**Texto proporcionado:**
# Como hacer esto en la madera?



## SrJenkins (Dic 21, 2011)

Hola gente del foro , mi pregunta es referente a este video :







alguien sabe como hacer ese corte hacia adentro en la madera , que se aprecia donde estan los parlantes?
ya que me ha gustado mucho como se ve , y me gustaria hacer unos parlantes asi...


----------



## Electronec (Dic 21, 2011)

Buenas:

Ese corte especial hacia dentro de los altavoces/parlantes, y el redondeado de todos los boredes de la caja estan hechos a base de fresadora, con distinto útil en cada caso.

Fresadora de mano:




Saludos.


----------



## AntonioAA (Dic 21, 2011)

Tambien se puede hacer con una caladora , la mayoria permite efectuar cortes oblicuos , si bien la terminación no es la misma , requiere mas pulido posterior.


----------



## lubeck (Dic 21, 2011)

Ver el archivo adjunto 64708

+ Mas +







si puedes conseguir o te sirve el router y la fresa 45º posteo la foto de la herramienta para hacer el circulo perfecto  que no lo encuentro en el internet... o tambien puedes conseguir una guia accesorio para el router...

la guia es como esto...


----------



## soerok (Dic 21, 2011)

O con una fresadora CNC, quedaria con una calidad impresionante


----------



## Electronica "ADJCP" (Dic 21, 2011)

si bueno a esa herramienta le decimos trompo es ideal para ese tipo de trabajos eso es pura evanisteria es una herramienta precisa con ella puedes hacer lo que te plasca en maderas


----------



## lubeck (Dic 21, 2011)

> O con una fresadora CNC



yo creo que dependeria del CNC...  las que he visto comerciales dejan unos pequeños brinquitos....
obviamente conozco una de 8 cabezas pero no creo que sea facil de conseguir 

yo opino que lo mejor es el router manual y la fresa, y la herramienta para hacer circulos.... 99.99% de calidad...


----------



## soerok (Dic 21, 2011)

jaja, pues es verdad, depende de la calidad de la maquina, pero no creo que la calidad de una maquina comercial sea tan baja, yo hice una hace poco, con cosas que tenia a la mano, y cuando la termine funcionaba a la perfección, sin brinquitos ni nada, y fue construida con cosas de descarte. 

Saludos.


----------



## SrJenkins (Dic 22, 2011)

gracias por las respuestas , hablare con mi vecino que es el que me presta herramientas , cuando los termine posteare fotos , intentare hacer unos iguales o de menor tamaño jajaja saludos a todos


----------

**Entradas extraídas:**

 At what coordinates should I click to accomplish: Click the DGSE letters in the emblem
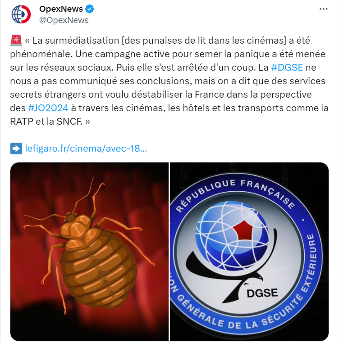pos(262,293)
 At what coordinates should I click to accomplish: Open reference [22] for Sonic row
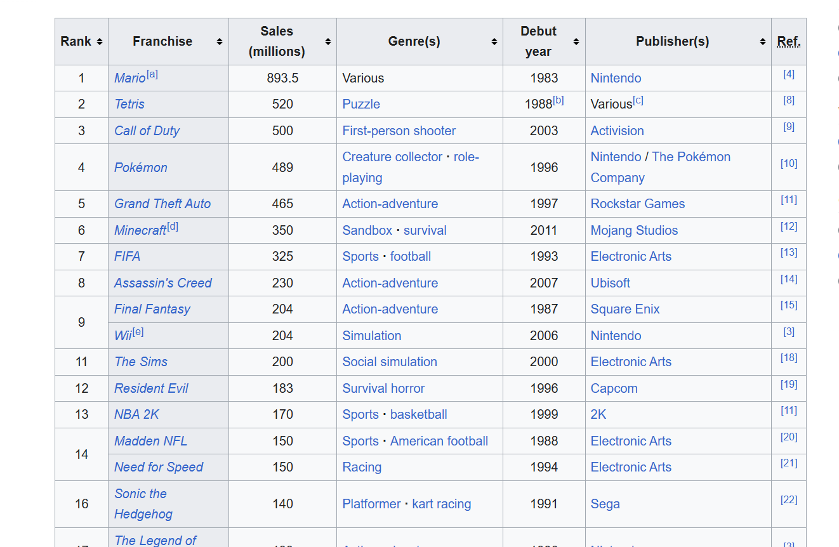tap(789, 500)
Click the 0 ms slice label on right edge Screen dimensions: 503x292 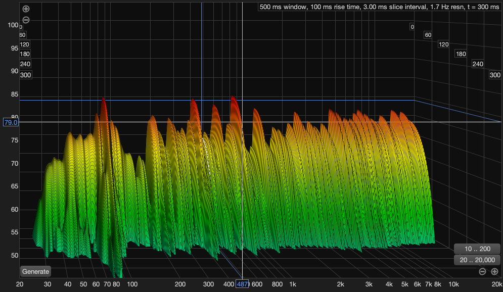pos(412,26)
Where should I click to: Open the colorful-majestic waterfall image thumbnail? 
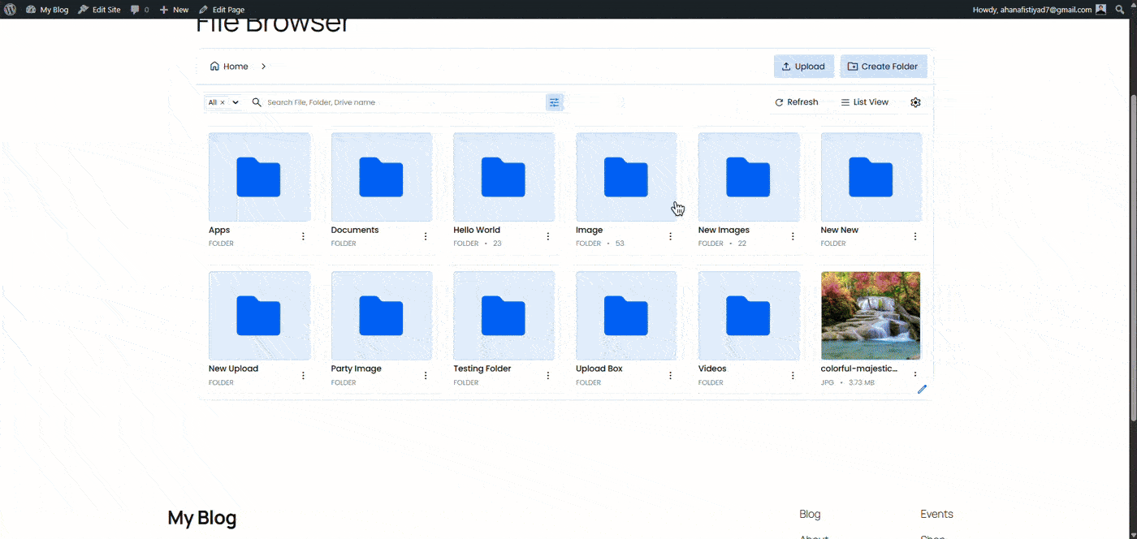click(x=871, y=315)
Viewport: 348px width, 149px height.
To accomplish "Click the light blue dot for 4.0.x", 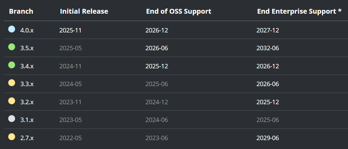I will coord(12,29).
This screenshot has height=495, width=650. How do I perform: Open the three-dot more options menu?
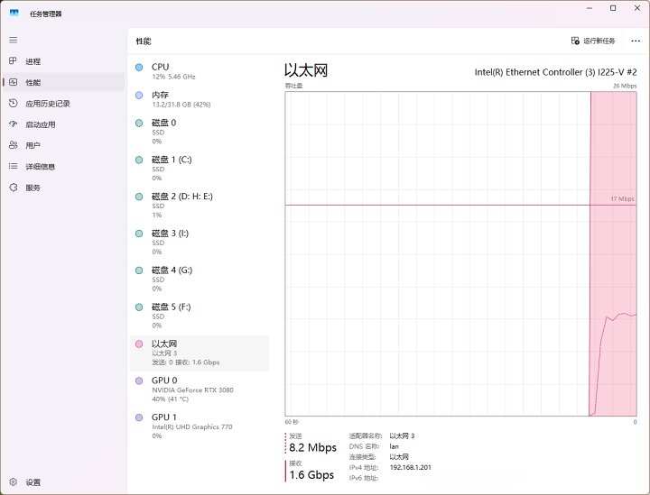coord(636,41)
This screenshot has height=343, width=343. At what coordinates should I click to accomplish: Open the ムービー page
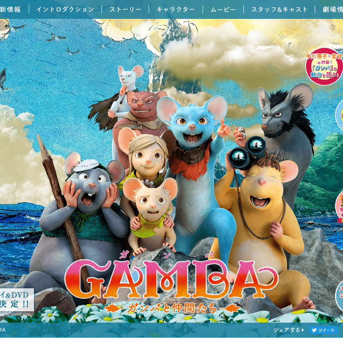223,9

**Objetivo:**
Indica si las afirmaciones (a), (b) y (c) concuerdan con el hilo del foro. Responde sí o no a cada una y cita literalmente las palabras del hilo que lo deciden.
(a) Según Electronec, el corte hacia dentro y el redondeado de los bordes se hicieron con fresadora.
(b) Según AntonioAA, con una caladora se obtiene la misma terminación.
(c) Según soerok, la máquina que construyó se hizo con cosas de descarte.

**Solución:**
(a) Sí: "estan hechos a base de fresadora, con distinto útil en cada caso."
(b) No: "si bien la terminación no es la misma , requiere mas pulido posterior."
(c) Sí: "fue construida con cosas de descarte."